• _Your assignment_
Starting at the line that contains "You are a computer-use agent.", return every line through the end of the data exactly, without pictures.

(Dataset records begins)

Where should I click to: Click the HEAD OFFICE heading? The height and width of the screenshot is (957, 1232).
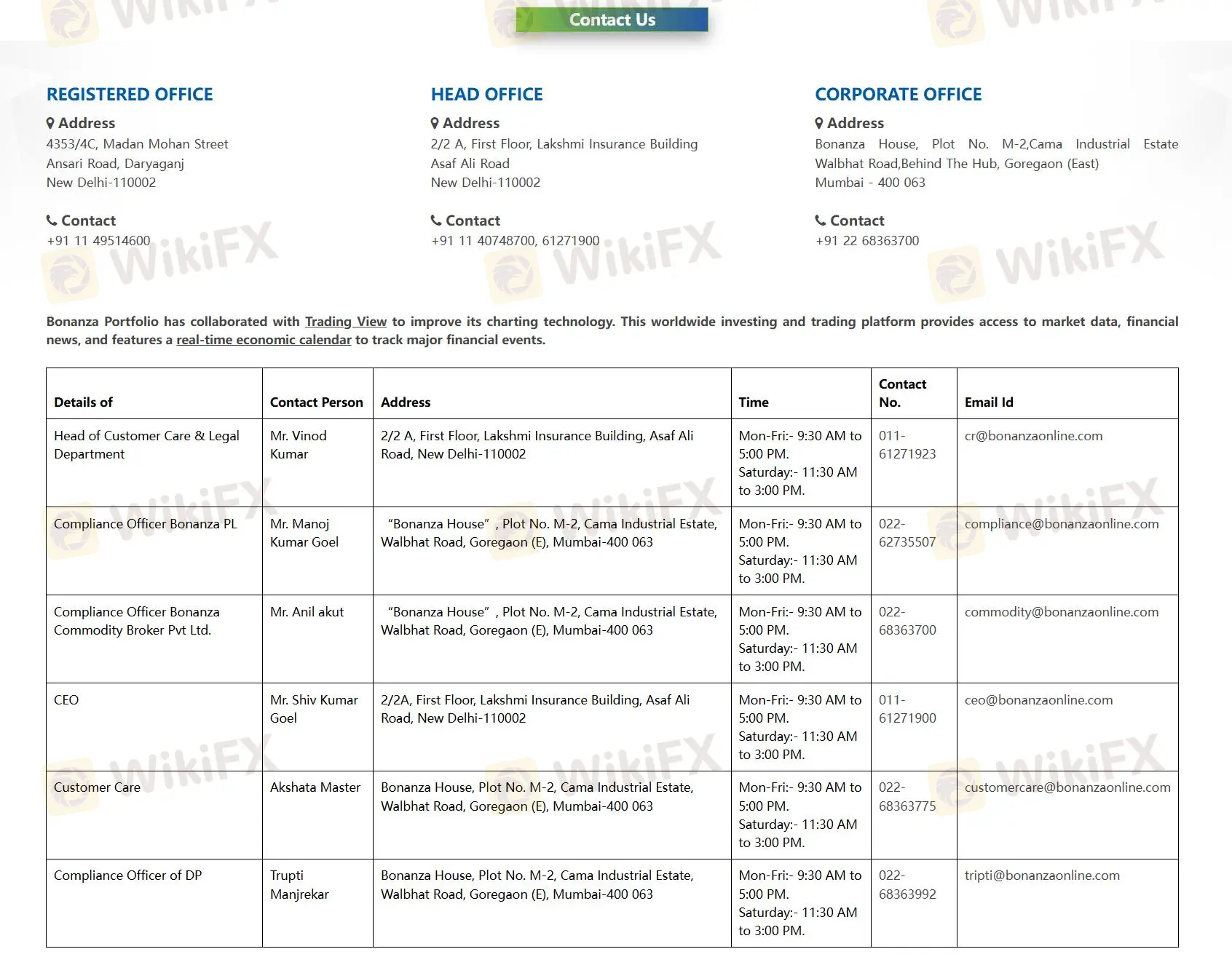tap(486, 95)
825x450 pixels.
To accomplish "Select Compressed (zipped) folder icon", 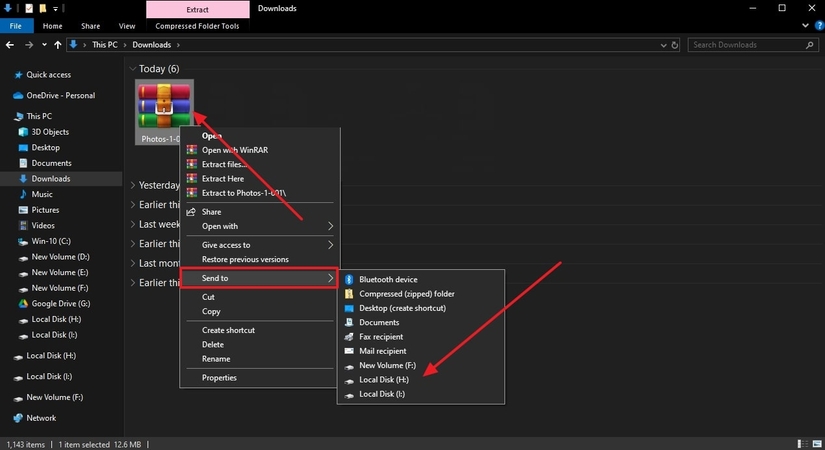I will (349, 294).
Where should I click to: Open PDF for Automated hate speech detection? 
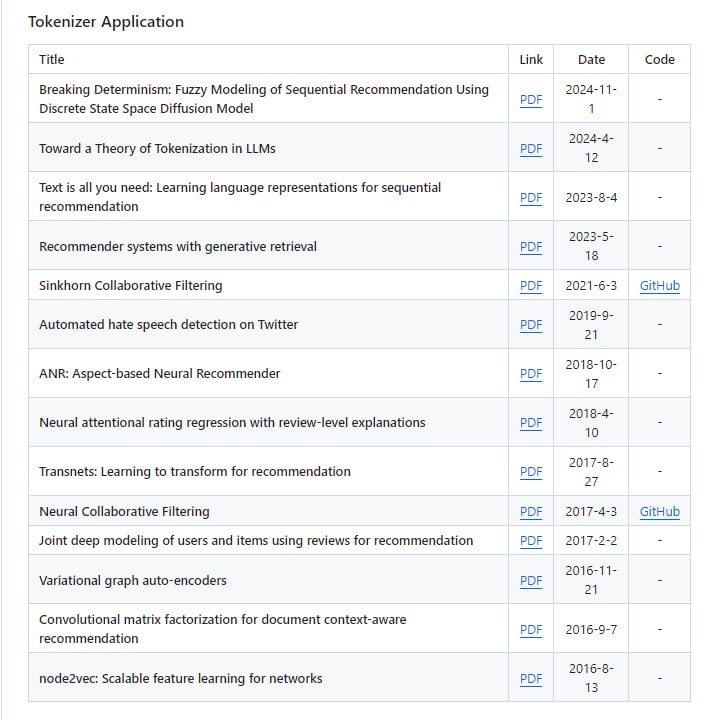tap(531, 324)
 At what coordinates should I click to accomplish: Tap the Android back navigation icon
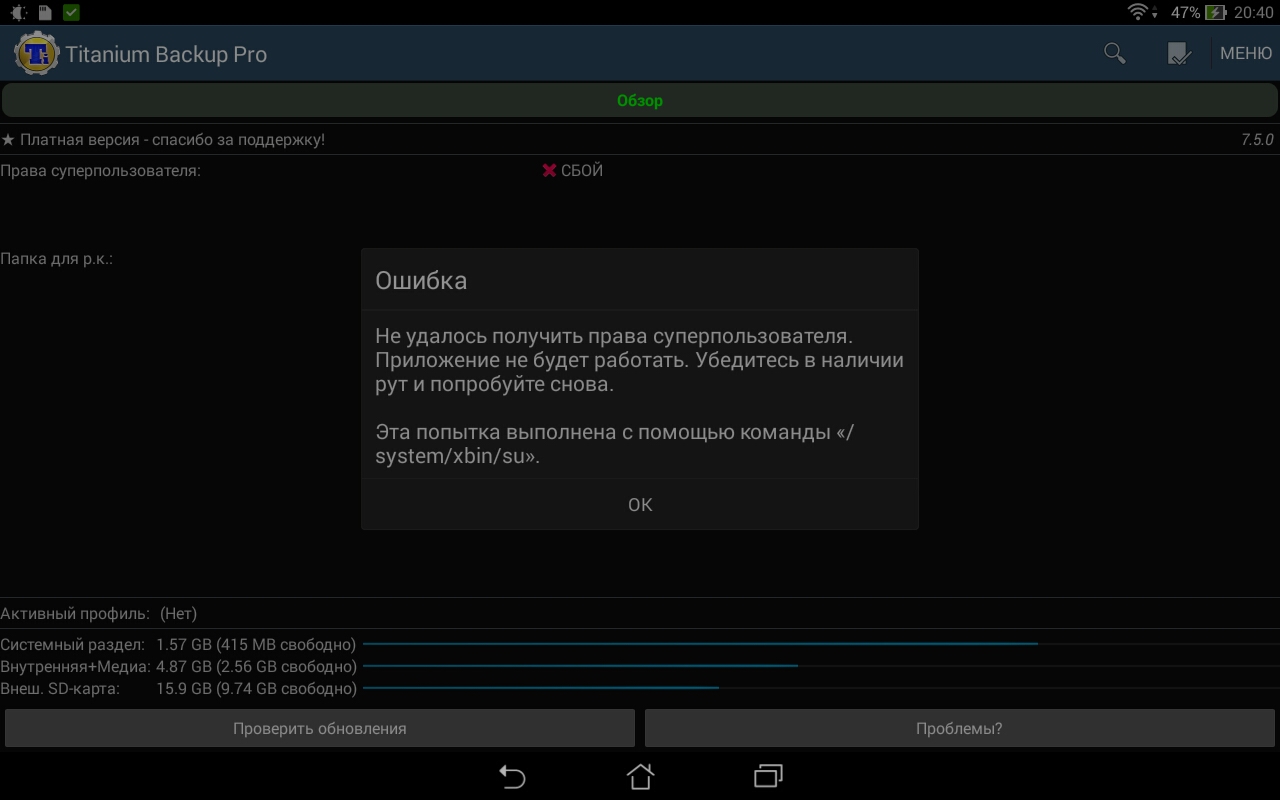coord(512,777)
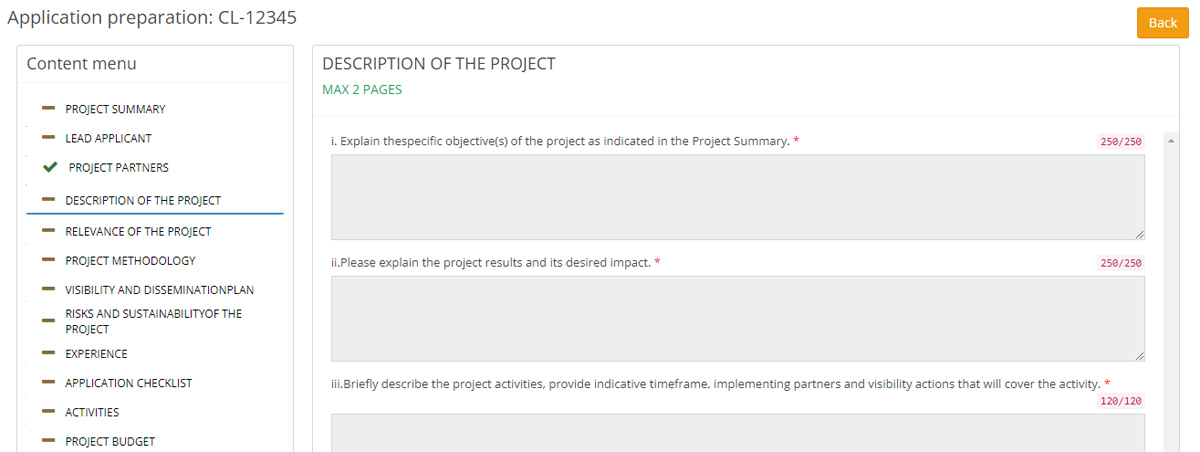1200x452 pixels.
Task: Click the specific objectives text area
Action: (x=737, y=197)
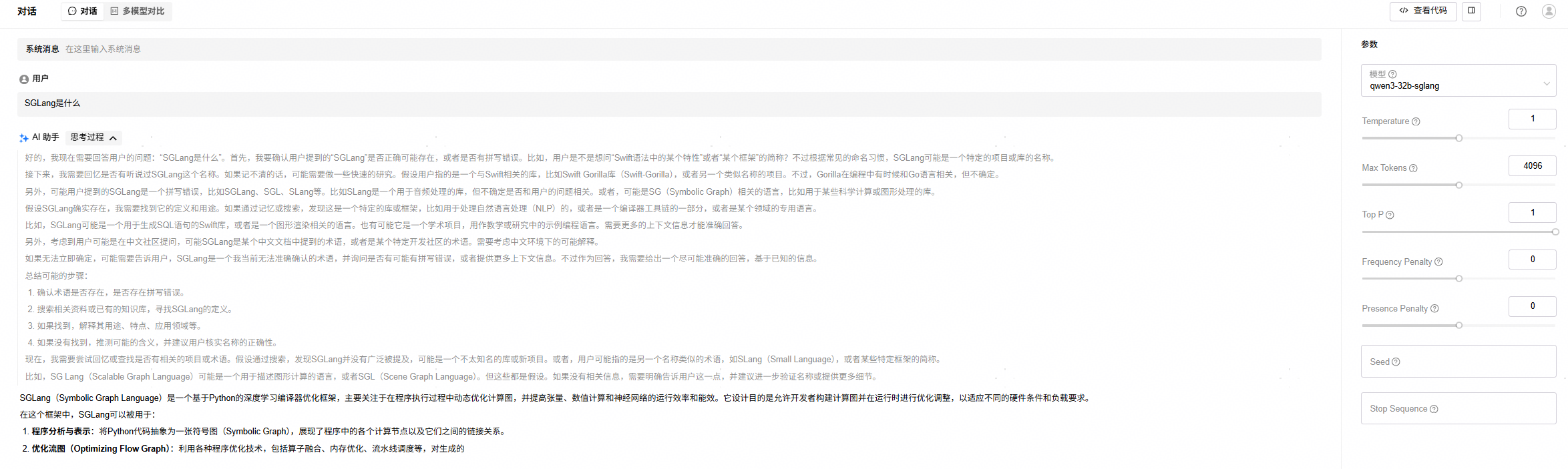This screenshot has width=1568, height=469.
Task: Open the user account avatar icon
Action: point(1549,11)
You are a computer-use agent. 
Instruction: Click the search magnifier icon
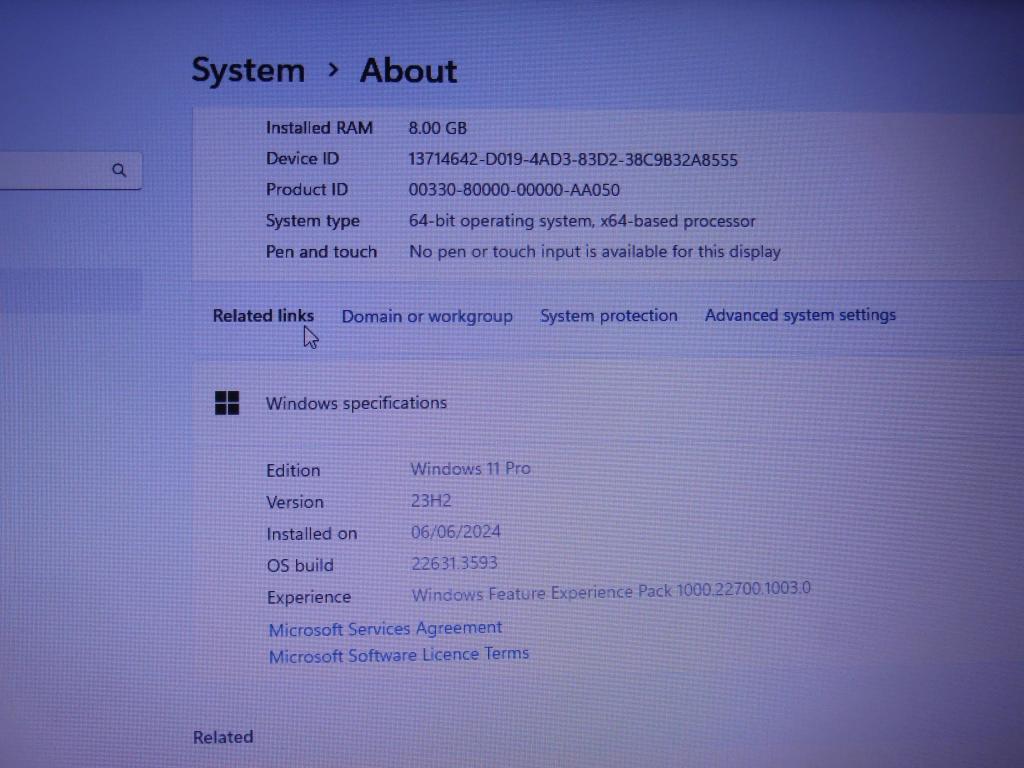tap(119, 170)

(Dataset records ends)

• _Output of the exercise_
You are a computer-use agent. 
Instruction: Click the search magnifier icon
tap(119, 170)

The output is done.